First I developed a web crawler module which would download the entire pages from shopping websites we need. As a prototype I downloaded 5 major book shopping websites in India (books.rediff.com, flipkart.com,eshop.talash.com/books, gobookshoping.com and nbcindia.com).
In the next module I needed to create an user interface using JSP in which the user would enter the name of the product(s) he would like to purchase. The request is processed and finally the desired results are displayed to the customer using a searcher and a price finder. The result would display website descriptions of those selling the requested product name. The user can then go to the link directly to purchase.
Simple diagram demonstrating the concept
Design of web crawler module
The web crawler I wrote works by following hyperlinks on shopping website, excluding external hyperlinks which points to other domains. The links are extracted from HTML content of each page by using regular expressions and Jericho HTML parser. The process is repeated until all pages in the preferred shopping website are downloaded.

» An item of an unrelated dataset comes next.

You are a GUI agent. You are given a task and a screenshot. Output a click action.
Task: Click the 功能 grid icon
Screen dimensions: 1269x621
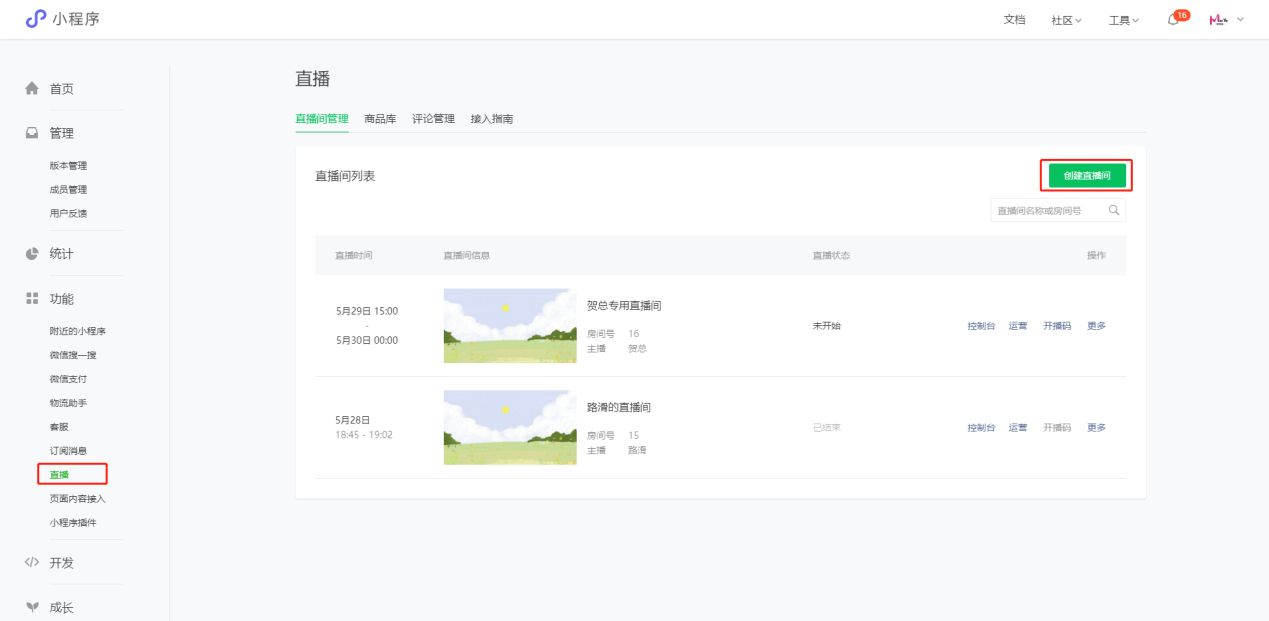(32, 299)
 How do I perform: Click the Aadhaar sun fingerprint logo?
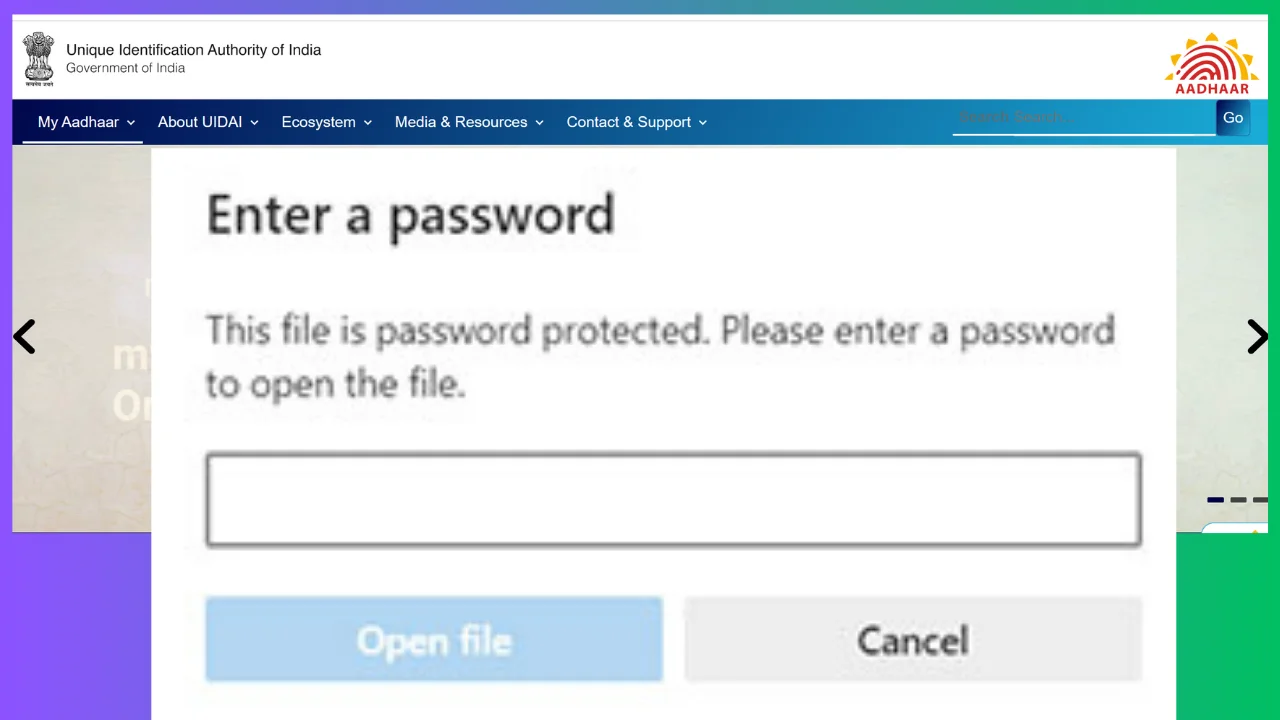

The downloaded webpage is in HTML format. In the next step we have to extract text from it. For that I used a HTML parser library called Jericho. The downloaded pages are stored in a database along with address, text and HTML content. I used the latest version of an open source database called H2 for this purpose. Next we have to index the text column in the database in order to make searching operations faster. For this I used open source lucene text indexer which I found to be efficient. Finally the name of the downloaded shopping website is written in a text file for later use by the searcher.
I was able to create a web crawler user interface from using Java. It had options to specify maximum number of pages to download with a progress bar indicating the status of crawling process. Also it had options to pause and resume download. Many instances of this web crawler application can be initiated so that downloading websites simultaneously is possible to make use of the network bandwidth in an optimal way. It would run on any machine with java run time environment installed.

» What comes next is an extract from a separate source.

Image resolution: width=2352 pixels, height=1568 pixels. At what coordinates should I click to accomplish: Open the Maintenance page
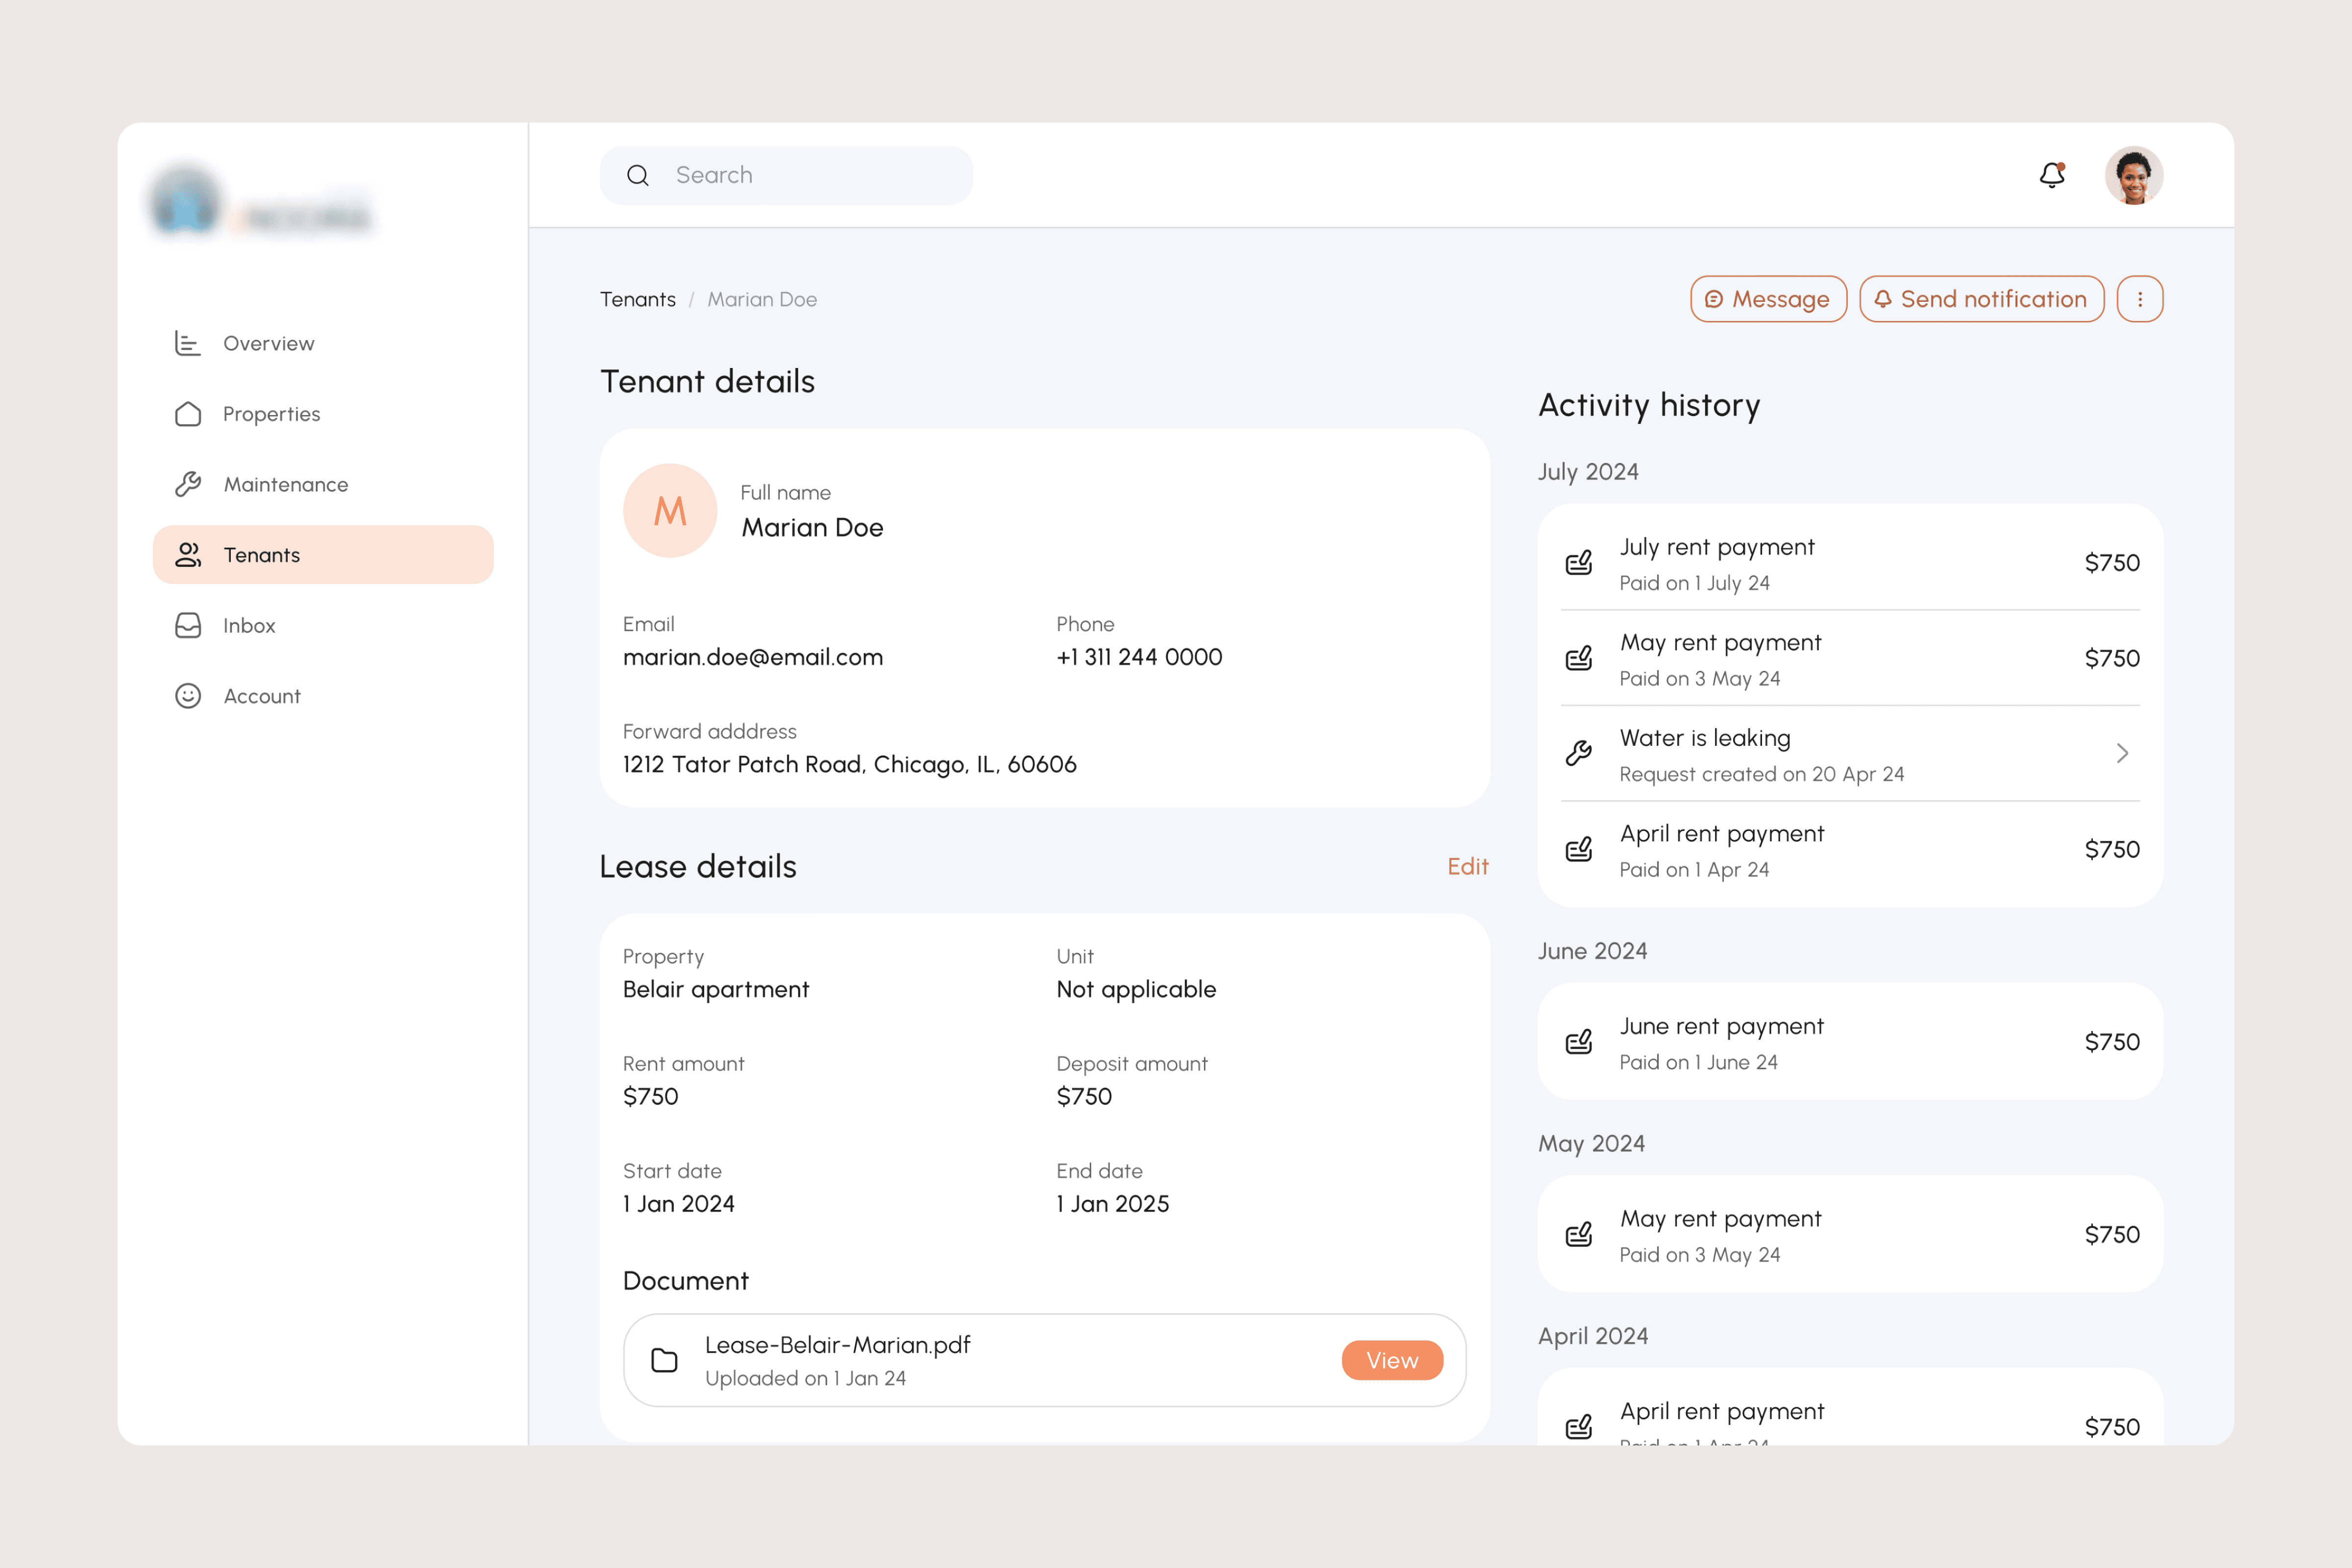coord(285,485)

Design of the user End module
The user end module is similar to Google search page. It ran on an Apache tomcat server. The user query is translated in to a database search query by using a query parser.

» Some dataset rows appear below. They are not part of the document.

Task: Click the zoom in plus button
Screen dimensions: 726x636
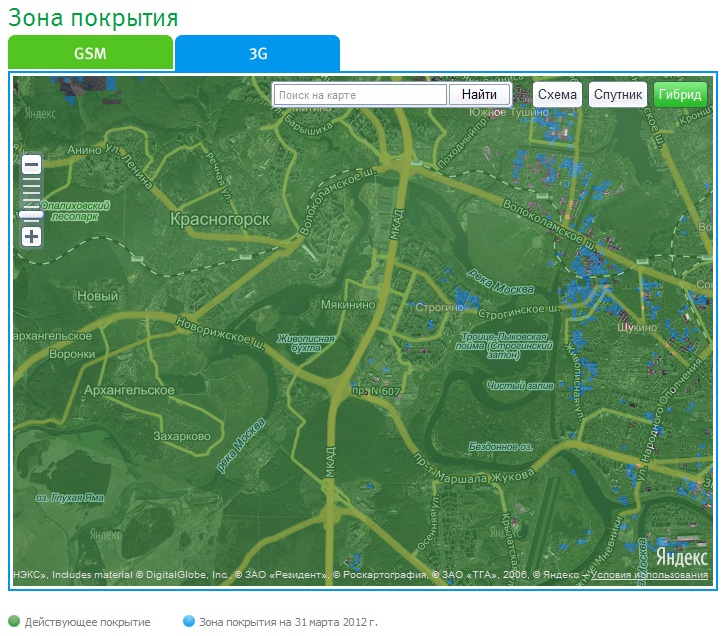Action: pyautogui.click(x=32, y=237)
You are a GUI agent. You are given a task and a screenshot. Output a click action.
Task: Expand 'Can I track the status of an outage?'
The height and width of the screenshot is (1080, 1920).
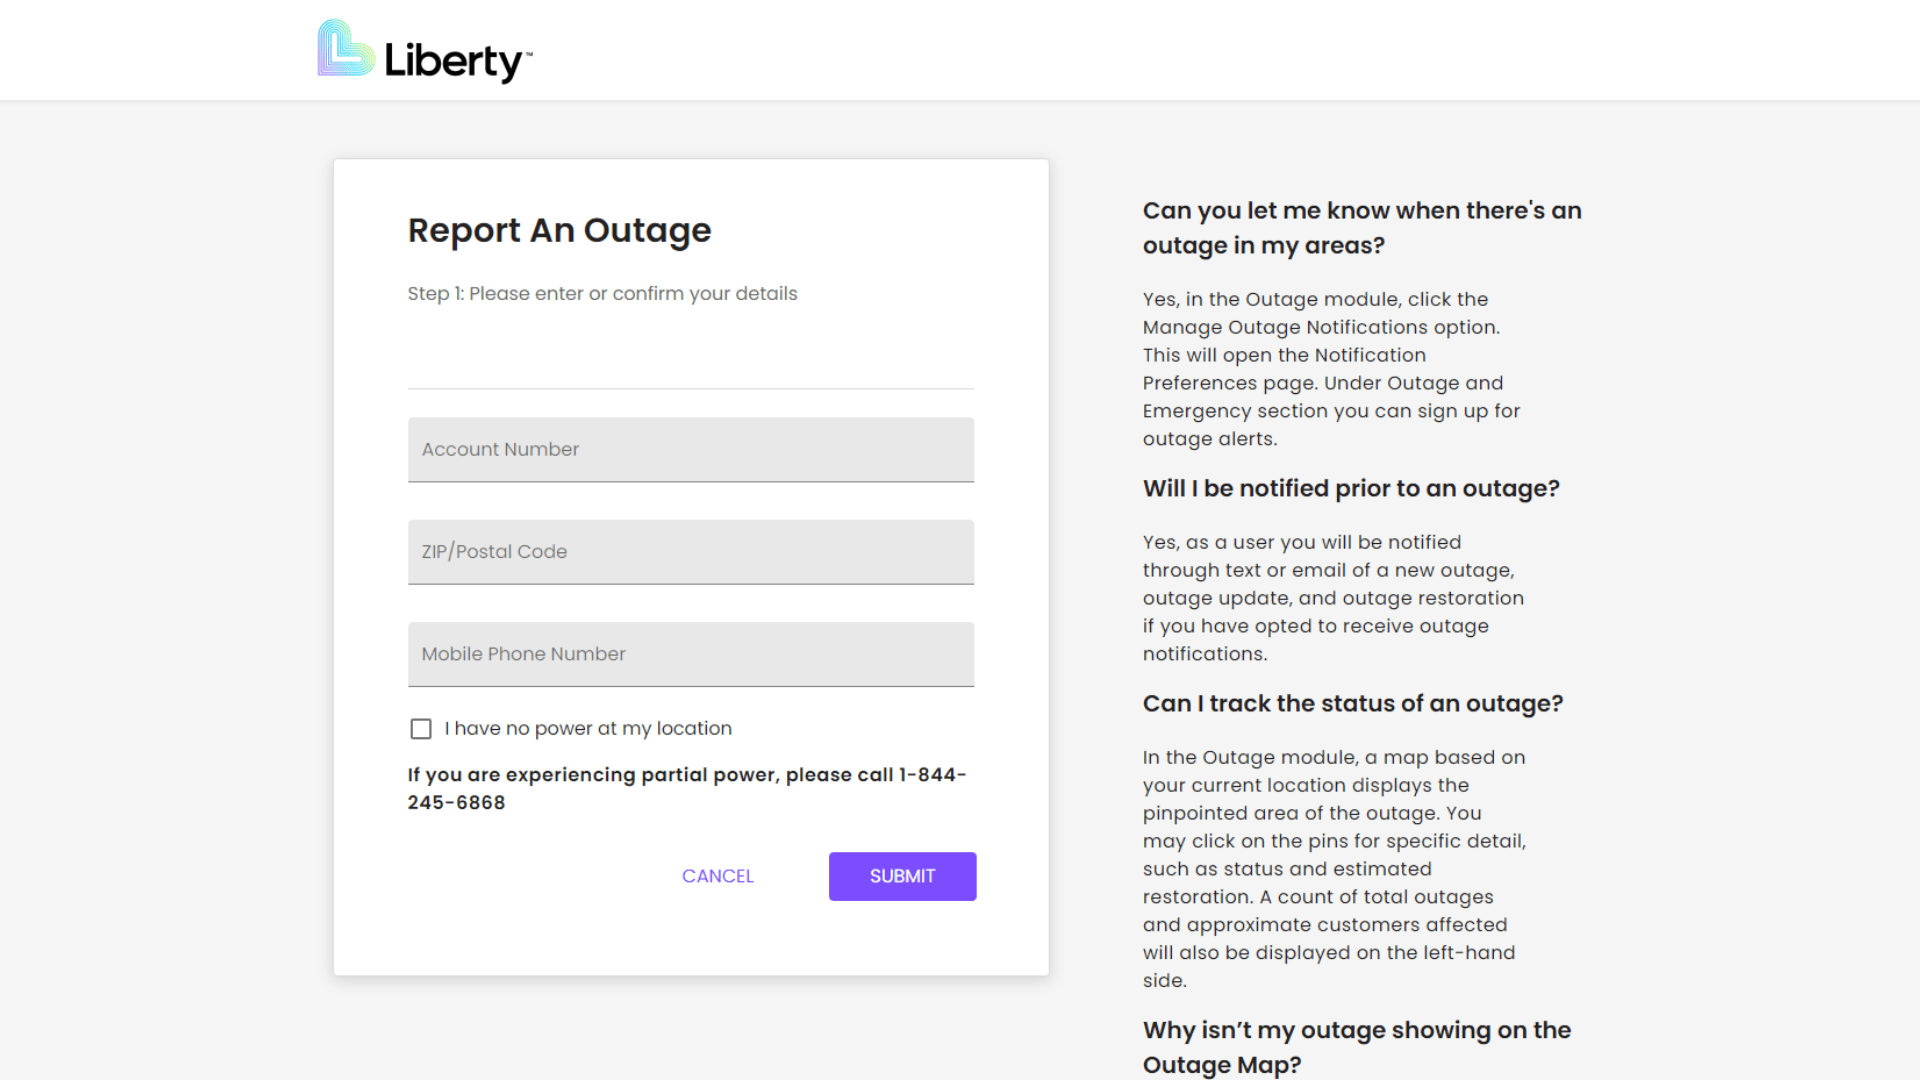(1352, 703)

Design of Query parser sub-module
If the quantity is specified in the query then it is saved and will be used to calculate the total price at later stage. In the above example ‘wings of fire’ AND ‘Dr.Abdul Kalam’ means look for pages which contain both the terms “wings of fire” and “Dr.Abdul Kalam”.
Design of Searcher sub-module
The job of searcher module is to search for the parsed user query. Using multi-threading the translated user query is searched on each of the database concurrently.
Design of price finder sub-module
This module works inside the searcher module. The job of this module is to find the price of the product. Utilizing the result set of searcher it fetches those pages which contains the user query. For each of these pages a carefully selected logic is used to get the price of the specified product. Finally the product name, price of the product and other details are cached for future queries.
Logic used to find the price
The assumption is that most shopping websites would display product in below format.
Name of the product…..some details……Price…reduction rates…Reduced price..
I made use of regular expression to extract the price by looking for “product name” and then looking for “currency”.
One example is shown below found at books.rediff.com
Everyday Eating For Babies And Children
The user enters the name of a product or a list of products he wants to purchase. An additional option was provided to view the cached copy excluding images so that in case the original web server is down user can still see the content.